#### TASK REQUIREMENTS
Copy out every line of the records below word for word, leaving out the pictures.

Element and text location data
start

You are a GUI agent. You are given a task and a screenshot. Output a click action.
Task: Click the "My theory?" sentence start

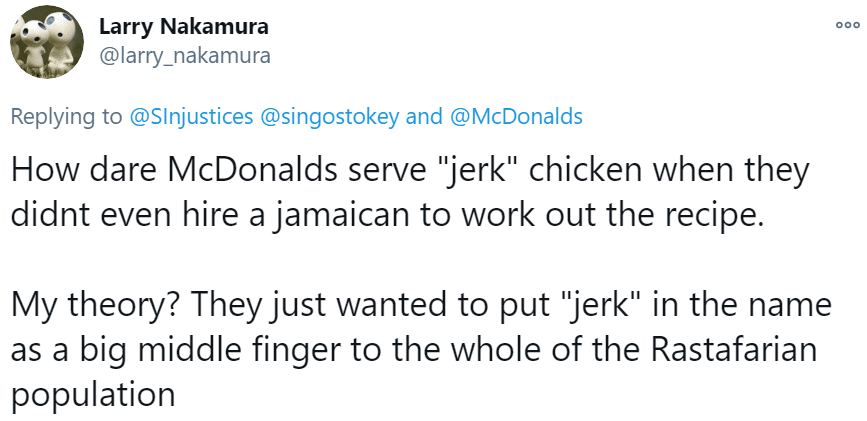[x=96, y=305]
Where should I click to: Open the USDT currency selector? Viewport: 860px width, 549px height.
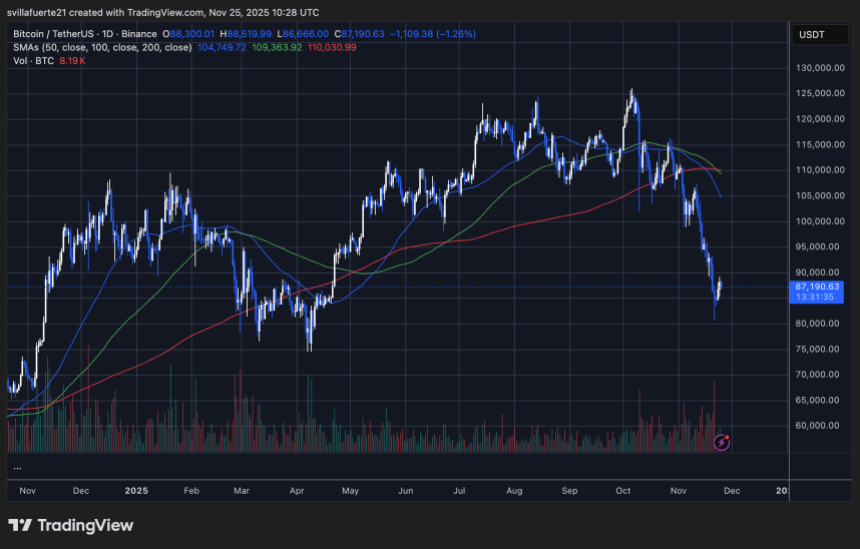[809, 34]
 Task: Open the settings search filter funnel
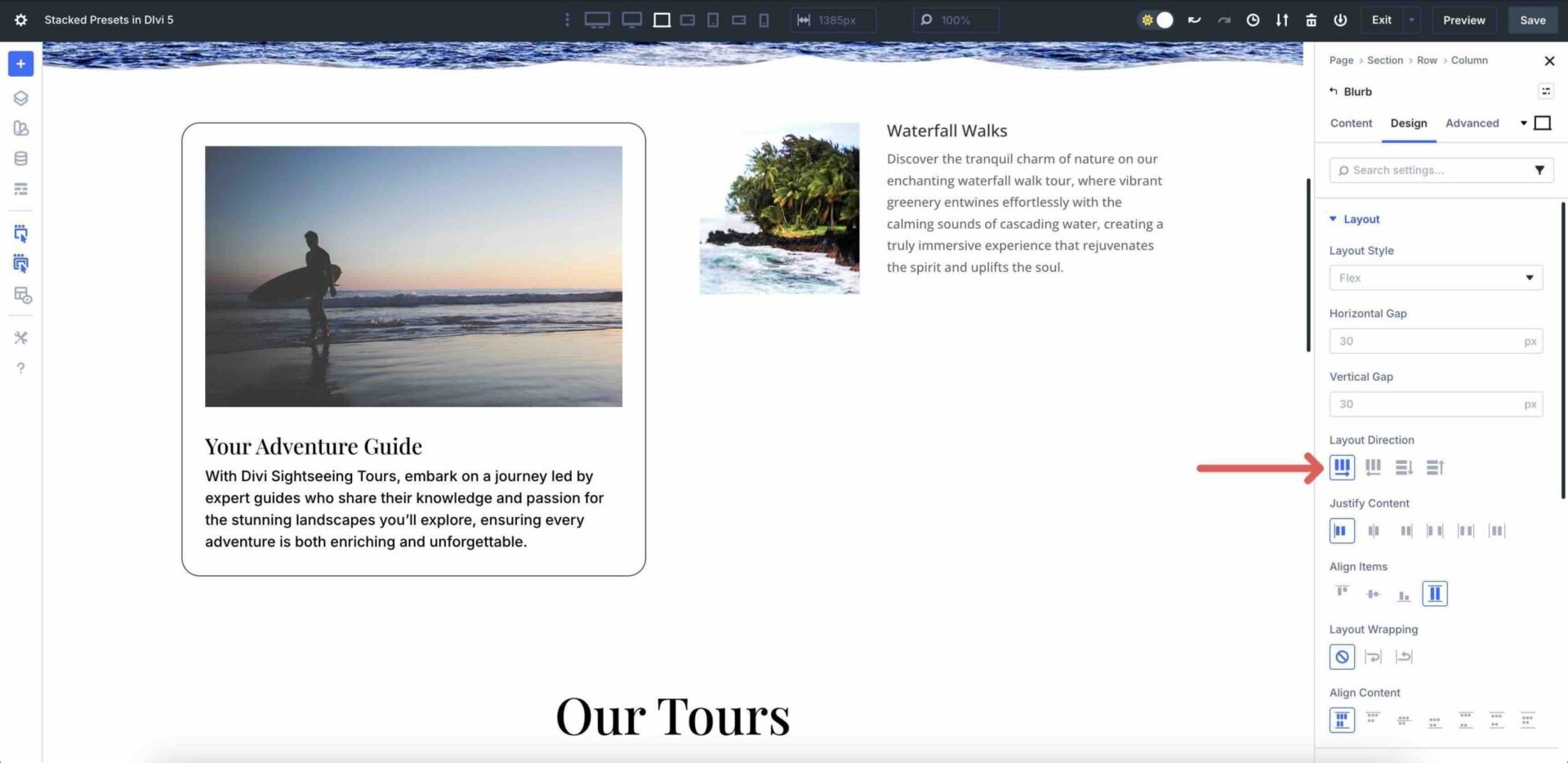tap(1540, 170)
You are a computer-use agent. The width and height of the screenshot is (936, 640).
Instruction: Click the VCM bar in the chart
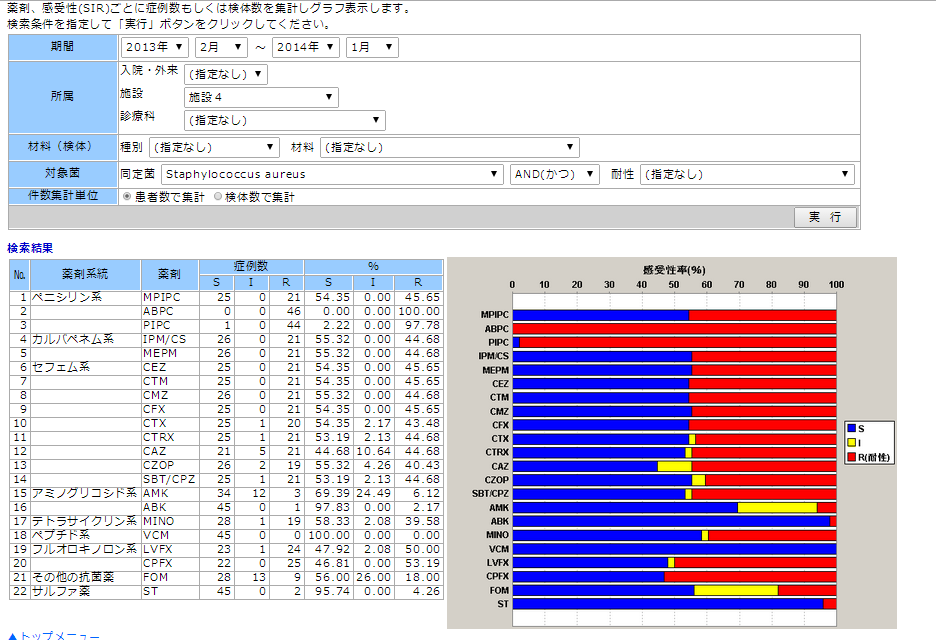pos(674,549)
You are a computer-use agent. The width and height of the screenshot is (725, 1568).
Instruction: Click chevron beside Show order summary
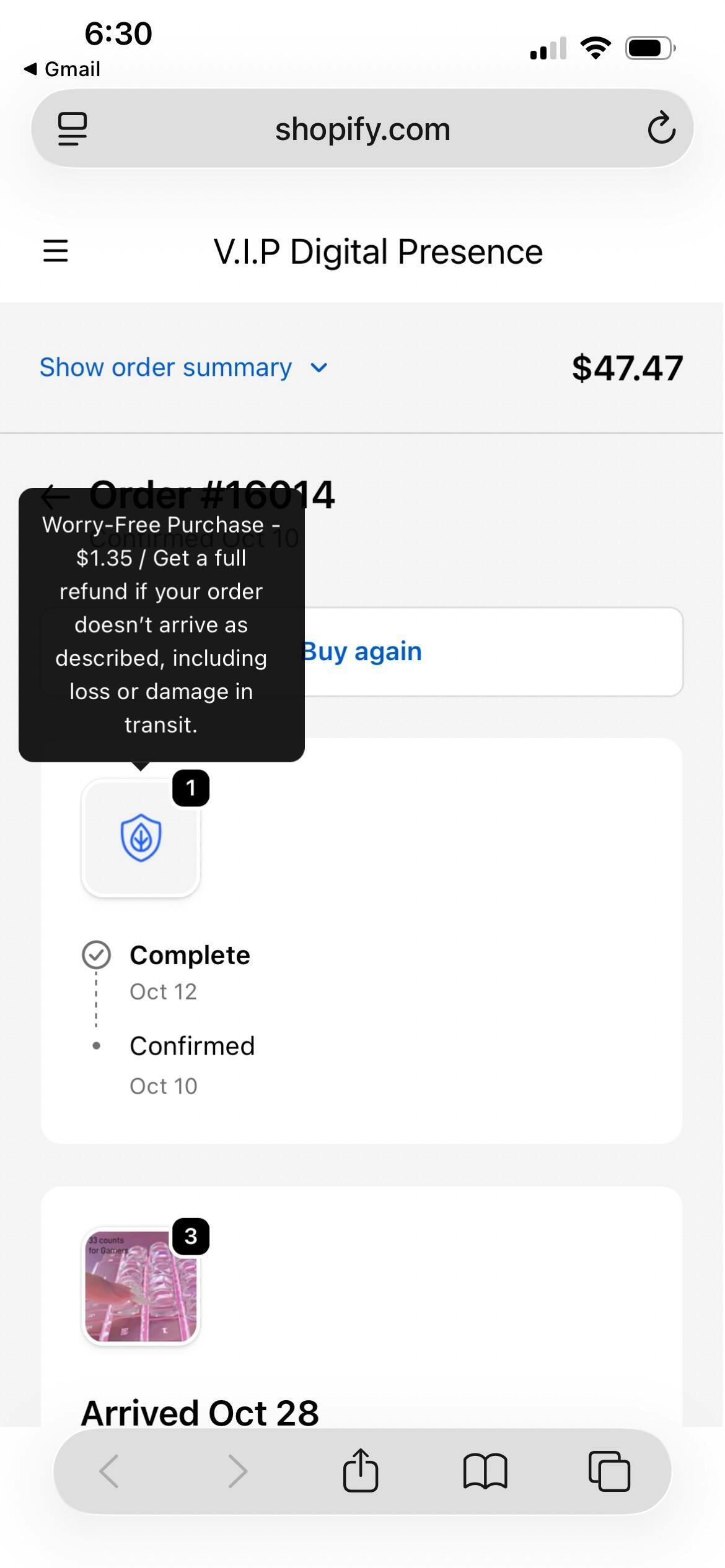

end

#### OUTPUT OF THE EXERCISE
You are a GUI agent. You are given a task and a screenshot. Output a click action.
Task: Click the "My theory?" sentence start

[x=96, y=305]
Where should I click to: Open the USDT currency selector? Viewport: 860px width, 549px height.
[809, 34]
 Task: Open the settings search filter funnel
tap(1540, 170)
You are a computer-use agent. The width and height of the screenshot is (936, 640).
Instruction: Click the VCM bar in the chart
pos(674,549)
You are a computer-use agent. The width and height of the screenshot is (725, 1568).
Instruction: Click chevron beside Show order summary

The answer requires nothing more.